▶ What you need to do:
Quote the entries below from the line with "Screen dimensions: 1920x1080" through the line with "Select the sunglasses category icon", both ends included, and only those lines.

▶ Listed records:
Start of Block

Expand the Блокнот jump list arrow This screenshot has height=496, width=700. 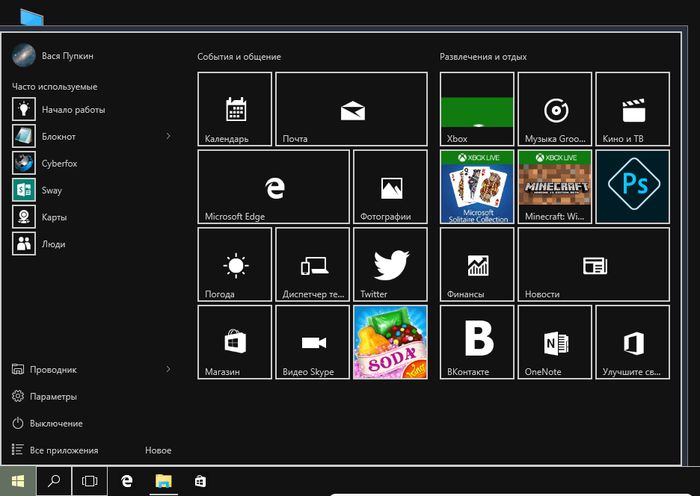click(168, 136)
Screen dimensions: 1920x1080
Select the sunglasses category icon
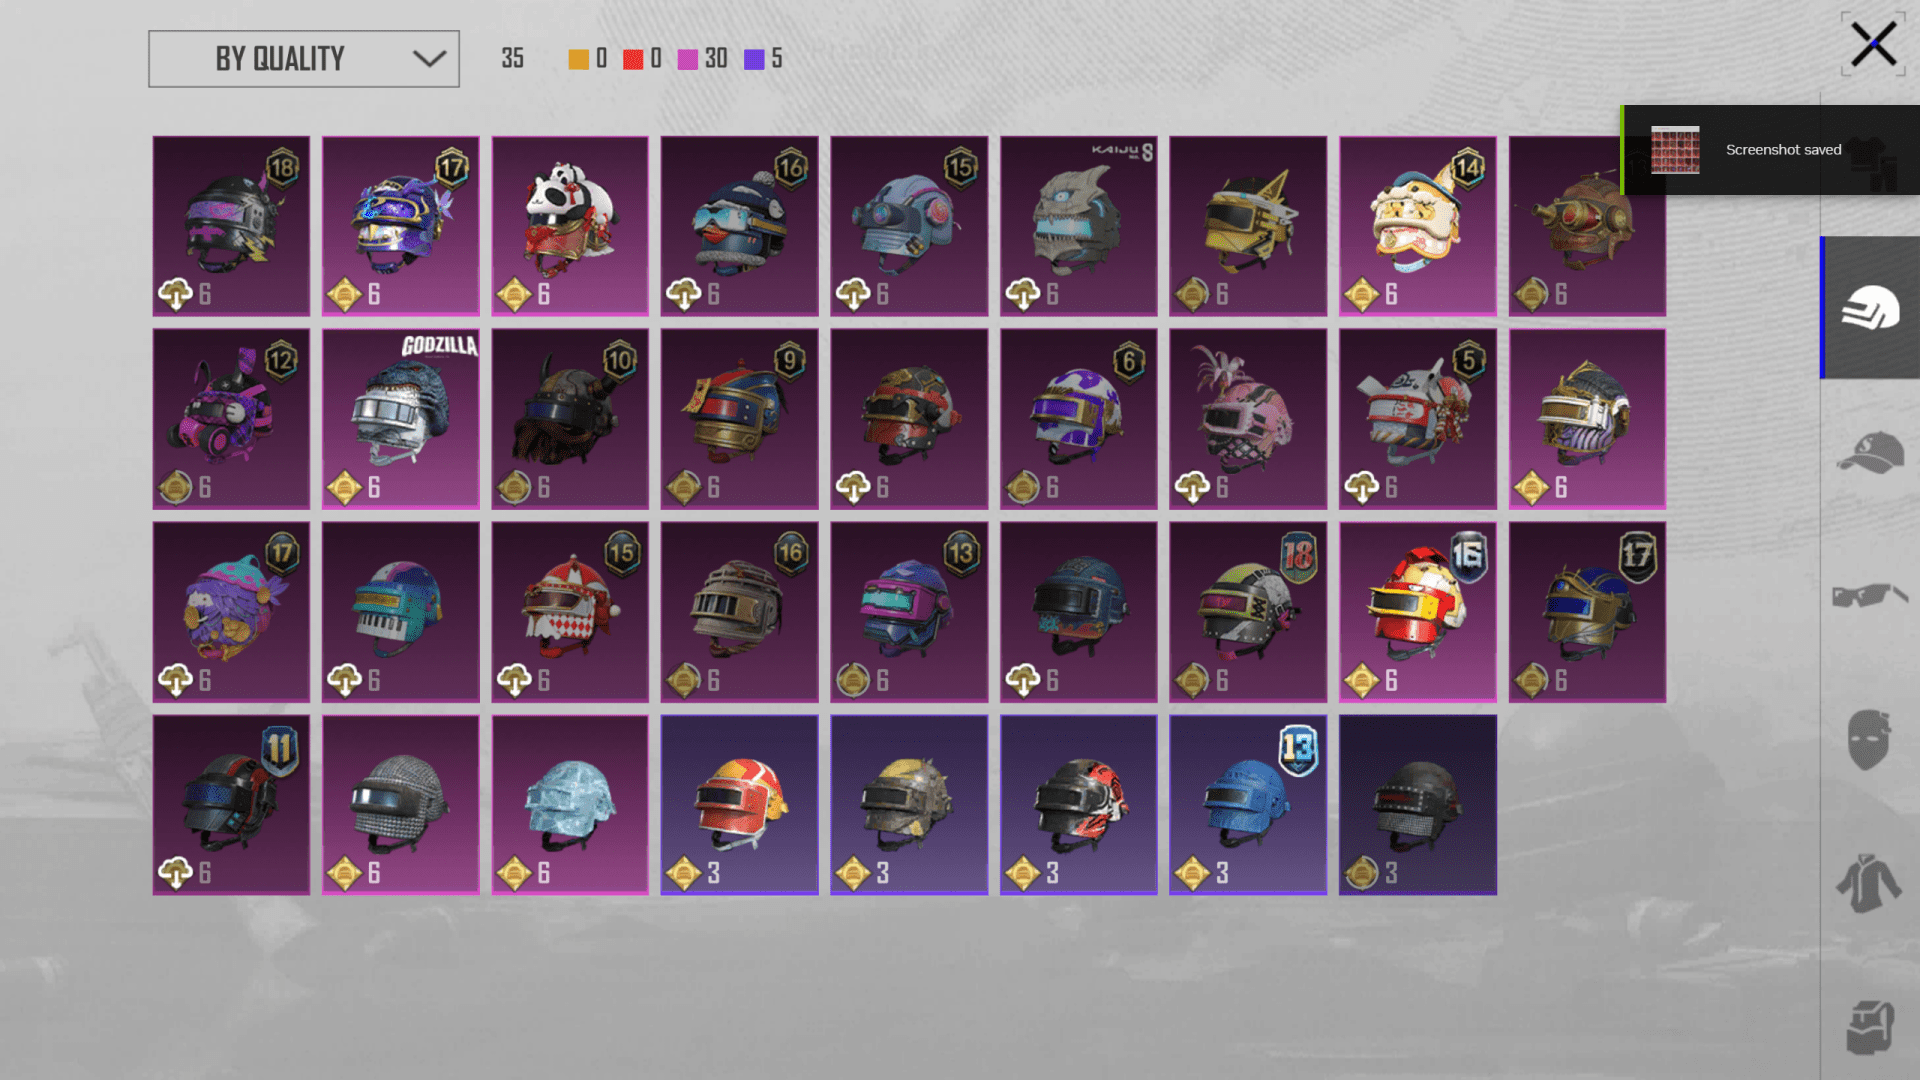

End of Block
Start of Block

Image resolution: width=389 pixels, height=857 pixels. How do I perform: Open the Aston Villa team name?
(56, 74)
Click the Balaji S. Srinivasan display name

End of Block

▶ Problem solution:
Screen dimensions: 1920x1080
Select the sunglasses category icon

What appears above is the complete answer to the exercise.